Objetivo del ejercicio: Indica si cada afirmación concuerda con la reseña de la penúltima película de Woody Allen, respondiendo sí o no y citando textualmente las palabras de la reseña que lo deciden. (a) La película transcurre en Londres, igual que Match Point. (b) La película es una comedia concebida como parodia amable. (c) La reseña atribuye la cámara en mano a Hannah y sus hermanas.

Extracto de página:
1. La
penúltima película de Woody Allen (acaba de presentar Vicky Cristina
Barcelona) es una película lavada, tanto en su aspecto visual y sonoro
como en su tono. Lo primero se debe, quizás, a su traslado geográfico. Al
igual que Match Point, esta también transcurre en Londres, pero ¿por
qué una película que transcurre en Londres debería lucir sin ningún tipo de
contrastes, fría, fea? Como tantas cosas buenas del cine de Allen, ya
quedaron muy atrás –aunque todavía estén presentes en la memoria– los planos
en magnífico blanco y negro de Manhattan (la ciudad y la película),
los otoños agridulces y tragicómicos de Hannah y sus hermanas, los
texturados claroscuros de Crímenes y pecados, y hasta la nerviosa
cámara en mano de Maridos y esposas, crispada y neurótica como las
relaciones de sus personajes. Allen parece estar filmando desde hace ya
demasiado tiempo como si no le importara hacerlo, con un afán menos estético
que numerario, y ese desinterés se palpa en esta película carente de
atractivo, desvaída, liviana. Y eso que se trata de una tragedia sin
intención evidente de ser caricaturizada o parodiada amablemente por el
autor, tal como hiciera en Poderosa Afrodita.

(Entradas guardadas)
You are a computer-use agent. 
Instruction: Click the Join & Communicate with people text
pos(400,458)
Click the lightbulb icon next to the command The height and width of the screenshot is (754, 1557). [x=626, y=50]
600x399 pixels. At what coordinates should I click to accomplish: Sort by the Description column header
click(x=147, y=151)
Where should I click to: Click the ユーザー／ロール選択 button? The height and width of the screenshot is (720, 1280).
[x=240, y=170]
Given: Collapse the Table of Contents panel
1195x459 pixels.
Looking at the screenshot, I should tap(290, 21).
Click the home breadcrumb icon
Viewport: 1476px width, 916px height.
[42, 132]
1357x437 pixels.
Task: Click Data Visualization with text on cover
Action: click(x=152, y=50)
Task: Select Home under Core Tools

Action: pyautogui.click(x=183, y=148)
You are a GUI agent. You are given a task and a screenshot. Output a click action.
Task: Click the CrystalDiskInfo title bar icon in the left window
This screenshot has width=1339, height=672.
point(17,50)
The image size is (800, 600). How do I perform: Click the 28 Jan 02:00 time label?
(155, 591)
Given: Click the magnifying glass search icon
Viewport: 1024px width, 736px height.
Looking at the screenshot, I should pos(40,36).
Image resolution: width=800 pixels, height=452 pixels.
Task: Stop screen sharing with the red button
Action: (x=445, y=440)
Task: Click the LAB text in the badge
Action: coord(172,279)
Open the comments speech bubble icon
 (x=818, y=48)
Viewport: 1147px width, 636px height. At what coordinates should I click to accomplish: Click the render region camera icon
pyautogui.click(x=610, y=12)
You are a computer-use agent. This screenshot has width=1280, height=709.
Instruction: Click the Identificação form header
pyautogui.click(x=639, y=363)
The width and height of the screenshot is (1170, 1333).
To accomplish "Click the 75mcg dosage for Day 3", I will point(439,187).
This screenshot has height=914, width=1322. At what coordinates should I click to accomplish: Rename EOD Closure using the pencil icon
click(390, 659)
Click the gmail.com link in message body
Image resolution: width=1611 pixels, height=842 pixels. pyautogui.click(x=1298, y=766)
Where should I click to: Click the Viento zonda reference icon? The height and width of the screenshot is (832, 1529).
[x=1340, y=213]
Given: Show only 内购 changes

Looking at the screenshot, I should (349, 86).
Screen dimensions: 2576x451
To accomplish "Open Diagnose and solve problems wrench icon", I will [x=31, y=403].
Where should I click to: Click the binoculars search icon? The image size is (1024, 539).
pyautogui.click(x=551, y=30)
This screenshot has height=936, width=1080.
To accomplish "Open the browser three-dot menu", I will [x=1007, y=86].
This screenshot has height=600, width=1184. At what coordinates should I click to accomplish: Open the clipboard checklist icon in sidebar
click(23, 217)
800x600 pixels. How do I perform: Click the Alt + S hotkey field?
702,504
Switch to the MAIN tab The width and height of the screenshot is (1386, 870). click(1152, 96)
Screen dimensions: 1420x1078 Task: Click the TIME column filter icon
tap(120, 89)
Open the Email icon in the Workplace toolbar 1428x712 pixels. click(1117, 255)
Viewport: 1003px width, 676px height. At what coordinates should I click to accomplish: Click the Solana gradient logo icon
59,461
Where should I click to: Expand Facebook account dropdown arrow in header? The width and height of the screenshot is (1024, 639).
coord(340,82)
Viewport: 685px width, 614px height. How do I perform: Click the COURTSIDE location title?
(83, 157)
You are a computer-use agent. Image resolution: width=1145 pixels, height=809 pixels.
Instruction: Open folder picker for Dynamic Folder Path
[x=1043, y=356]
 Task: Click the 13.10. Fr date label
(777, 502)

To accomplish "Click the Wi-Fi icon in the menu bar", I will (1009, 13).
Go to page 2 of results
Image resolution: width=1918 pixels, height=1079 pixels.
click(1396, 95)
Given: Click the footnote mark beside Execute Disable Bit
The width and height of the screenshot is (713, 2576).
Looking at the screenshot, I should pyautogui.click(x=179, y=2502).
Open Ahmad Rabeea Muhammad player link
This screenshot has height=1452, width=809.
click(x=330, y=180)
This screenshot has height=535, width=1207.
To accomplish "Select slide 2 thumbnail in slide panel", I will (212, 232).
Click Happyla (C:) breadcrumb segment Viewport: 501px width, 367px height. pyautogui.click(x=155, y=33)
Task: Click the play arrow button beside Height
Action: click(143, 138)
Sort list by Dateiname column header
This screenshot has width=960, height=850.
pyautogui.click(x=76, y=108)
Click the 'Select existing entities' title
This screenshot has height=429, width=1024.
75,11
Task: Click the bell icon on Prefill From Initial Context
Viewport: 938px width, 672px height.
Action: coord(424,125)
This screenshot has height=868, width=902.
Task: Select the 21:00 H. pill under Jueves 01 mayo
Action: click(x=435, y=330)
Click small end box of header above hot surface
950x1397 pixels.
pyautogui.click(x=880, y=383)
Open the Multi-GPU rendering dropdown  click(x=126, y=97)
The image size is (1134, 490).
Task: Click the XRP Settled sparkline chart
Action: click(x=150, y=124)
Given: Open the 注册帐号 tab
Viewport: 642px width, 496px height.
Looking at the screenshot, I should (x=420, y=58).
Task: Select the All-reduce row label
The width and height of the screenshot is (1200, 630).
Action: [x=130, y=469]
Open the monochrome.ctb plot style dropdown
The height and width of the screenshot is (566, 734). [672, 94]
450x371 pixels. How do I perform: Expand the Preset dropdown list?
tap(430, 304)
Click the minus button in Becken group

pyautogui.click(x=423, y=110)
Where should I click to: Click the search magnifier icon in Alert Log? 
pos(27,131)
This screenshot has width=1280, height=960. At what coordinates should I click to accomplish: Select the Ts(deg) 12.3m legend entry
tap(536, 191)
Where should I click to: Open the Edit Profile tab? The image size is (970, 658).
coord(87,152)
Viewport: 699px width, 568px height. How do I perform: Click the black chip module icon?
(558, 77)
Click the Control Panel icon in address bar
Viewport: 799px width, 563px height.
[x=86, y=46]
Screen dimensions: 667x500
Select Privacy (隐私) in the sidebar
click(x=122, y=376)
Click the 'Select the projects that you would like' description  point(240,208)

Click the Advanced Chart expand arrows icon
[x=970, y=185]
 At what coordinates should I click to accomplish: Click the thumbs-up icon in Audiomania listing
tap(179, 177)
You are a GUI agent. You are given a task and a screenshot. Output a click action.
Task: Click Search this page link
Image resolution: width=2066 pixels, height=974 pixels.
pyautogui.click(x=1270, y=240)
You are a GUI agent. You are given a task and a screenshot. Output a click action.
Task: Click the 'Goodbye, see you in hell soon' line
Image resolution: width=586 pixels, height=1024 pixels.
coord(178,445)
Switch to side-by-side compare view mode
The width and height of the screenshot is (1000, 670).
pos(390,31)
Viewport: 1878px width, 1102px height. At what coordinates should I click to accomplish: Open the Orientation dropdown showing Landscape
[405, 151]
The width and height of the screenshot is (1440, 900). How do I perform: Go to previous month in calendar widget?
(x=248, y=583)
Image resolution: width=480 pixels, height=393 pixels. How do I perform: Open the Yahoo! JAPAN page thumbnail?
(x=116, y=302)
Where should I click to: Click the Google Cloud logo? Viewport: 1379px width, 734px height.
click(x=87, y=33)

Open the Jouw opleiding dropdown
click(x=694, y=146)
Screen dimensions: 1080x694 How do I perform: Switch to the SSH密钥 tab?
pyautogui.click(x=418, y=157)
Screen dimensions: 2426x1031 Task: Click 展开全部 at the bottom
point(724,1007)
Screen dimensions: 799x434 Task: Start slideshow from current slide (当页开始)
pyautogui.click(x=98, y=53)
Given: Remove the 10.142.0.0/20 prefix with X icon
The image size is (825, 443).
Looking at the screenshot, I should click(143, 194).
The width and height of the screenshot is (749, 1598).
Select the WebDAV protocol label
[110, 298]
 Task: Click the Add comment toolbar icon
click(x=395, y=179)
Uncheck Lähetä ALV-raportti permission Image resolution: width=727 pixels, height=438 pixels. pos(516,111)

Respuesta:
(a) Sí: «Al igual que Match Point, esta también transcurre en Londres».
(b) No: «se trata de una tragedia sin intención evidente de ser caricaturizada o parodiada amablemente por el autor».
(c) No: «la nerviosa cámara en mano de Maridos y esposas».